Communiqués de presse Haut-Commissariat aux droits de l’homme
Un rapport de l’ONU fait le récit accablant de meurtres, de viols et de destructions au Soudan du sud
Rapport sur le Soudan du Sud
11 mars 2016
GENEVE (11 mars 2016) – Un nouveau rapport sur le Soudan du Sud publié vendredi par le Haut-Commissariat des Nations Unies aux droits de l’homme fournit des « détails épouvantables » sur une multitude de terribles violations des droits de l’homme, y compris sur la politique de la « terre brûlée » menée par le gouvernement, et sur la prise pour cible délibérée de civils victimes de meurtres, viols et pillages.
Bien que toutes les parties au conflit aient commis des violences graves et systématiques contre les civils depuis le début des combats en décembre 2013, le rapport indique que les acteurs étatiques portent la plus grande responsabilité des violences pour l’année 2015, étant donné l’affaiblissement des forces d’opposition.
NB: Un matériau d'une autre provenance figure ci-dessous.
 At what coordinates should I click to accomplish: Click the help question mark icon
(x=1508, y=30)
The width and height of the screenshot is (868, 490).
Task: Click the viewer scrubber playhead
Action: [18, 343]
L’étendue des violences sexuelles est particulièrement choquante. Au cours d’une période de cinq mois l’an passé, l’ONU a enregistré plus de 1 300 rapports sur des viols dans un seul des dix Etats du Soudan du sud, l’Etat d’Unité, connu pour être riche en pétrole. Selon des sources crédibles, des groupes alliés au gouvernement sont autorisés à violer les femmes en guise de salaire. Des groupes d’opposition et des gangs criminels s’en sont aussi pris aux femmes et aux filles.
« L’échelle et le type de violences sexuelles – qui sont principalement le fait des forces gouvernementales SPLA et des milices qui leur sont affiliées – sont décrits avec des détails épouvantables et dévastateurs, tout comme l’attitude – presque désinvolte mais calculée - de ceux qui ont massacré les civils et détruit des biens et des moyens de subsistance », a déclaré Zeid Ra’ad Al Hussein, le Haut-Commissaire des Nations Unies aux droits de l’homme. « Toutefois, le nombre de viols et viols collectifs décrits dans le rapport ne doit représenter qu’un aperçu de leur chiffre réel. Il s’agit d’une situation des droits de l’homme parmi les plus horribles dans le monde, avec une utilisation massive du viol comme instrument de terreur et comme arme de guerre – et pourtant elle passe plus ou moins inaperçue auprès de la communauté internationale. »
Ce nouveau rapport est le résultat du travail de l’équipe d’évaluation déployée par le Haut-Commissaire au Soudan du Sud d’octobre 2015 à janvier 2016, conformément à la résolution du Conseil des droits de l’homme de juillet 2015. Il porte essentiellement sur les Etats d’Unité et du Haut-Nil, qui ont été les plus touchés, mais aussi sur l’Equateur central et occidental, où le conflit s’est étendu. Tout en capitalisant sur des rapports précédents élaborés par de la Commission de l’Union africaine et la Mission des Nations Unies au Soudan du Sud (MINUSS), ce nouveau rapport met l’accent sur les violations commises en 2015.
La situation des droits de l’homme au Soudan du Sud s’est dégradée après le déclenchement de la crise en décembre 2013. Plus de deux millions d’habitants ont été déplacés et des dizaines de milliers tués. Les parties au conflit doivent encore établir le Gouvernement d'union nationale de transition qu’ils avaient promis de créer dans le cadre de l’accord de paix en août dernier. Le pays le plus jeune du monde est le théâtre de conflits depuis près de la moitié de ses cinq ans d’existence et les souffrances de sa population sont immenses.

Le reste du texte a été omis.